Your physician will review your symptoms, perform a physical examination, and possibly order some blood tests prior to an endoscopy. These tests will help your doctor gain a more accurate understanding of the possible cause of your symptoms. These tests may also help them determine if the problems can be treated without an endoscopy or surgery.

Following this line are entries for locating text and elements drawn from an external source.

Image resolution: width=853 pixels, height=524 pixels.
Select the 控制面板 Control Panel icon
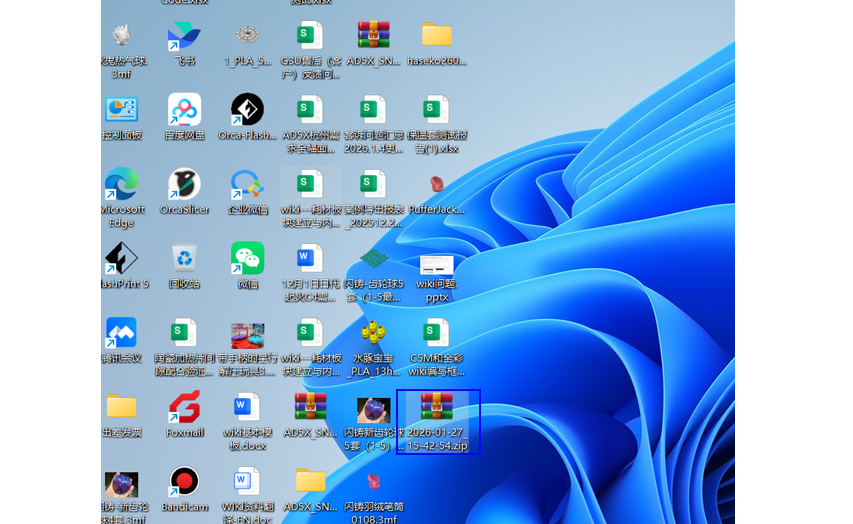121,109
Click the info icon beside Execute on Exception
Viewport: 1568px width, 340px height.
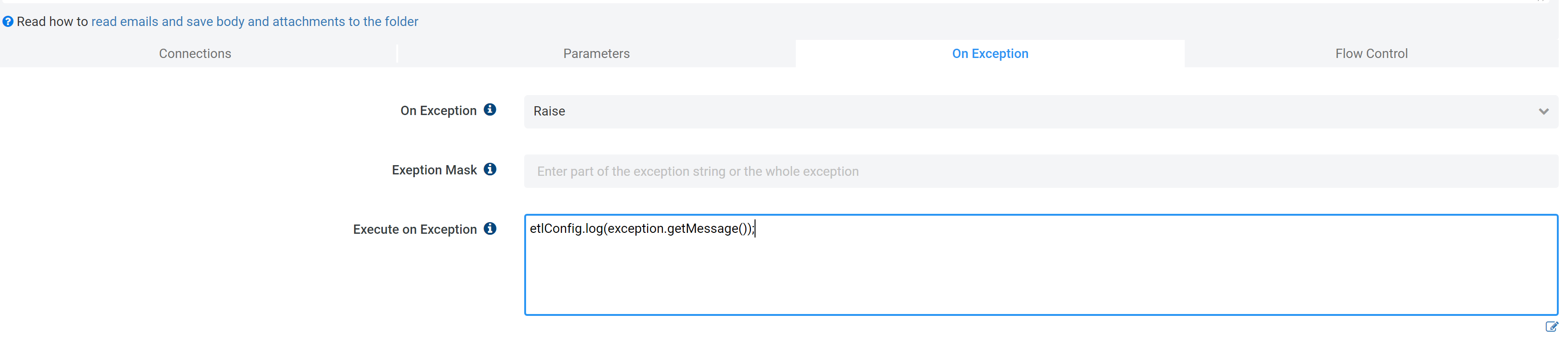[490, 229]
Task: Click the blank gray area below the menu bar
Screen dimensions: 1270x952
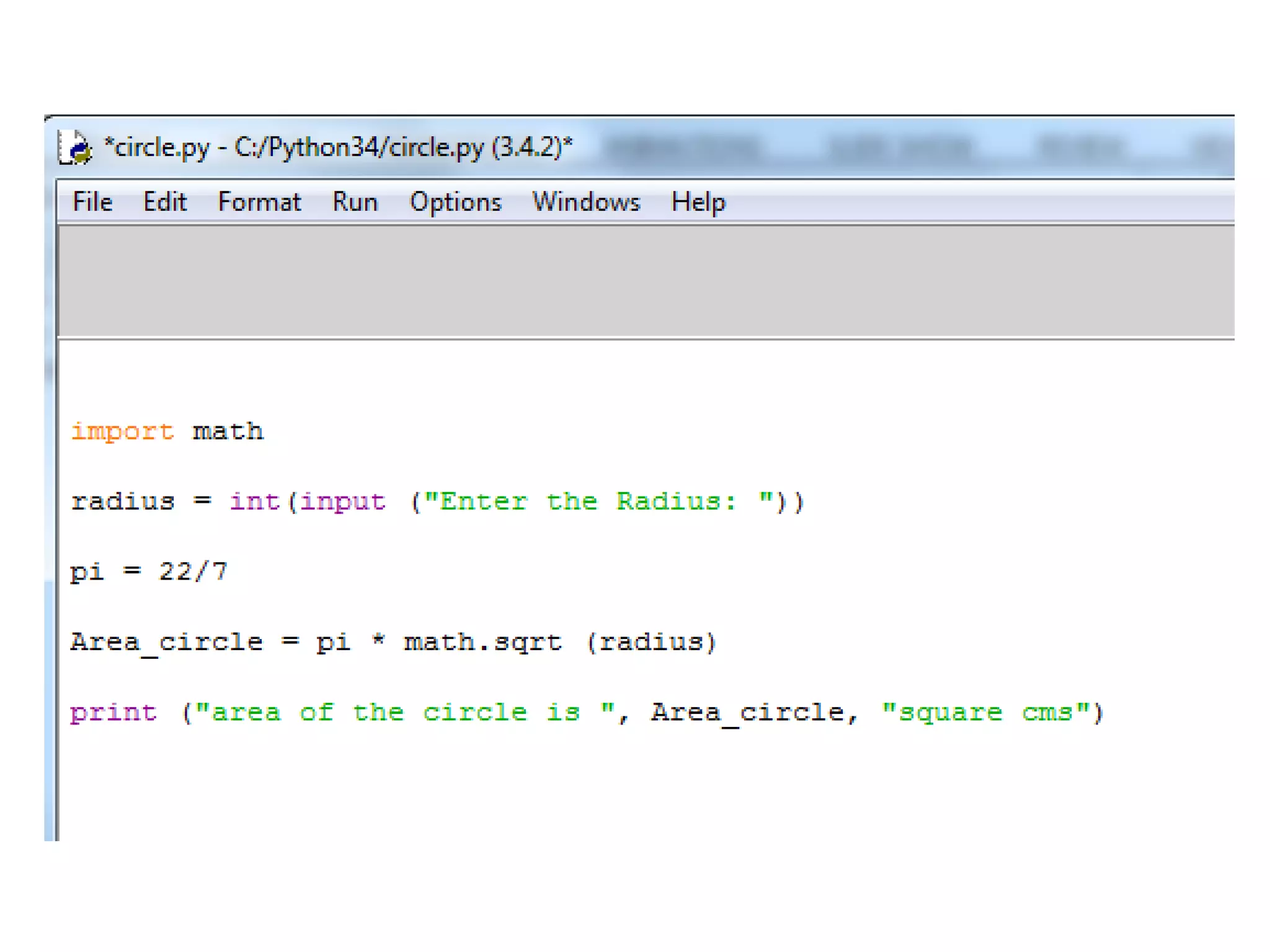Action: pyautogui.click(x=645, y=282)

Doctors will often recommend an endoscopy to evaluate:

  • Stomach pain
  • Ulcers, gastritis, or difficulty in swallowing
  • Digestive tract bleeding
  • Changes in bowel habits (chronic constipation or diarrhea)
  • Polyps or growths in the colon


Examining the upper digestive tract (upper endoscopy or ERCP) requires nothing more than fasting for 6-8 hours prior to the procedure. In order to examine the colon, it must be cleared of stool. Therefore, an enema, laxative or group of laxatives is given on the day before the procedure. Prior to the endoscopy, your physician will do a physical examination and go over your complete medical history, including any prior surgeries. Be sure to tell your physician about any medications you're taking, including over-the-counter drugs and nutritional supplements, and also alert your physician about any allergies you might have. It is recommended to plan for someone else to drive you home after the procedure because you might not feel well from the anesthesia.


Endoscopies fall into categories, this is based on the area of the body which they investigate. The following types of endoscopies are but not limited to:

  • Arthroscopy - is used to examine your joints. The scope is inserted through a small incision near the joint being examined.
  • Bronchoscopy - is used to examine your lungs. The scope is into your nose or mouth.
  • Colonoscopy - is used to examine your colon. The scope is inserted through your anus.
  • Cystoscopy - is used to examine your bladder. The scope is inserted through your urethra, which is the hole through which your urinate.
  • Enteroscopy - is used to examine your small intestine. The scope is inserted through your mouth or anus.
  • Hysteroscopy - is used for examining the inside of your uterus. The scope is inserted through your vagina.
  • Laparoscopy - is used to examine your abdominal or pelvic area. The scope is inserted through a small incision near the area that's being examined.
  • Laryngoscopy - is used to examine your voice box or larynx. The scope is inserted through your mouth or nostril.
  • Mediastinoscopy - is used to examine the area between the lungs called the "mediastinum." The scope is inserted through an incision above your breastbone.
  • Upper gastrointestinal endoscopy - is used to examine your esophagus and upper intestinal tract. The scope is inserted through your mouth.
  • Ureteroscopy - is used to examine your ureter. The scope is inserted through your urethra.


Overall, endoscopy is very safe. It has a much lower risk of bleeding and infection than open surgery, but is still a medical procedure, so it has some risks and a few potential complications which may include:

  • Bleeding
  • Infection
  • Chest pain
  • Damage to your organs, including perforation (tear in the gut wall)
  • Fever
  • Pancreatitis as a result of ERCP
  • Persistent pain in the area of endoscopy
  • Reaction to sedation
  • Redness and swelling at the incision site

The risks for each type depend on the location of the procedure and your own condition. Ask your physicians about symptoms to look out for following your endoscopy.


Most endoscopies are outpatient procedures. What this means is that you can go home the same day after the procedure. Your physician will close incision wounds with stitches and properly bandage them immediately after the procedure. Your physician will give you instructions on how to care for this wound on your own.

Some procedures, such as colonoscopy, may leave you slightly uncomfortable. It may require some time to feel well enough to go about your daily business. If your physician suspects a cancerous growth, they'll perform a biopsy during your endoscopy. The results will take a few days. Your physician will discuss the results with you after they get them back from the laboratory.